Note: This video was originally shot in older Standard Definition and then upsampled to HD for TMTV. As a result, the image is softer than is typical for TrainMasters native HD video.

Comments

Well presented once again.  You should have your own show on RFDTV or PBS (the only 2 I know of who have ever produced model train shows).

You present this material in such an understandable yet detaied manner that you may be just the guy to get the teens interested in this hobby again.  The one thing I hear more than any other when talking to kids and teens about model railroading is that they think it will take too much time to learn, they don't have the tool skills and it is too difficult to understand the techniques of modeling.  The odd thing is, those same young folks will spend hours with a new smart-phone, tablet or game and not only master it, but be able to manipulate it well beyond the manufacturer's design in a matter of days.

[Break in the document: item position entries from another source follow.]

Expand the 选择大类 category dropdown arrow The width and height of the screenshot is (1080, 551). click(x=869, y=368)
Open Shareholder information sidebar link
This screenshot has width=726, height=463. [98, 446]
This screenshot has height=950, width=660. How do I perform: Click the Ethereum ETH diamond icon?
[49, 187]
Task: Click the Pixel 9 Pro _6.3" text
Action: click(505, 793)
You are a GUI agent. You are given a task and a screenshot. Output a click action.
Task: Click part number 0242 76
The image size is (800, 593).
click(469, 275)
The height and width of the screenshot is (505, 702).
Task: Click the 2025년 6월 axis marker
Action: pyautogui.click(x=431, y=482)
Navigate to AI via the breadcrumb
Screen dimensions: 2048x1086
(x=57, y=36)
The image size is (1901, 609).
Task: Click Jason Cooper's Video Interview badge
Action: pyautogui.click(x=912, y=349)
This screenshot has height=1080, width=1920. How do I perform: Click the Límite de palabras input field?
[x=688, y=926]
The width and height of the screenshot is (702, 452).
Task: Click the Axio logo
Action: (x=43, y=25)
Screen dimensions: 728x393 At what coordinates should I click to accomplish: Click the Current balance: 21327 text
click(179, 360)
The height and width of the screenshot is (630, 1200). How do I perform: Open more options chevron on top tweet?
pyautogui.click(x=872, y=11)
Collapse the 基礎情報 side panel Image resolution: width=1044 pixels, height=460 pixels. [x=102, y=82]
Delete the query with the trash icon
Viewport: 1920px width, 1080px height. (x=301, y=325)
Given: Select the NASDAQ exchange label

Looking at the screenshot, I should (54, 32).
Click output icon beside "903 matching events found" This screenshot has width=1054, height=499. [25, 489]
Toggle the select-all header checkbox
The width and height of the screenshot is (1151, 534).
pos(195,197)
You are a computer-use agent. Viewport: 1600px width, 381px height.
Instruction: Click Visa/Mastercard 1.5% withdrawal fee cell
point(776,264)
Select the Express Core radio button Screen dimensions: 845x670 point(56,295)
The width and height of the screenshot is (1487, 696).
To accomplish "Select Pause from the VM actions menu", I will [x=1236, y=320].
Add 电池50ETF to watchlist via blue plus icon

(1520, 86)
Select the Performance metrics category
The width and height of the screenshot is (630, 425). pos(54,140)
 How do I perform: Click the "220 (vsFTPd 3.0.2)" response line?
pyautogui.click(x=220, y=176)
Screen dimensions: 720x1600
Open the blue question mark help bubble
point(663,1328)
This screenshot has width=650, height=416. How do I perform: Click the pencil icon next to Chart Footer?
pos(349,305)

We need to do a better job of showing not just telling the younger folks about how rewarding this mobile art work truly is.  Afterall how many forms of artistry are there that actually require you to fondle your artwork after you have created or aquired it?  I also collect and restore antique rifles and shot guns because I get to fondle my art collection :)

The techniques for assembly don't have to be sooo messy.  A simple (and inexpensive) woodworkers roller applicator bottle will allow you to apply an optimum film of glue on each spline eliminating not only the mess but the wasted glue.  You can get these from Rockler.com or Woodcraft.com or if you have either of these stores in your town you don't have to wait.  A woodworkers craft set of glue applicators for these bottles is also available and provide you with a number of useful cap attachments for everything from brushing and controlled spreading to pinpoint application to spray mist.  Again these are very inexpensive and depending on you glue can be easily washed and ready for the next use.

You may also want to consider the use of "titebond" adhesives as you get better holding power, joints that are less susceptable to temp and humidity changes and a faster cure time.  You still get the a long working time but once it begins to set, it "flashes off" or cures much quicker.

Just a thought and taking a page from bent lamination, a set of templates with your route/radius can be made from poster or card board and you can cut/assemble numerous runs of spline bed at you work table in sets using your cardboard templates of you run, versus staking the splines one 8-foot segment at a time.  This way on repeating pattern sections around the layout you can simply gang assemble those common sections and make the next template while the first budle sets up.

 

I've never seen spine road bed put together before.  Great job.  I thought spine roadbed was too diffecult to make or install, so I never used it.  However, your video put those fears to rest.  May be showing how the strips were cut on the saw and what to go though to achieve the finish work would help young people to start!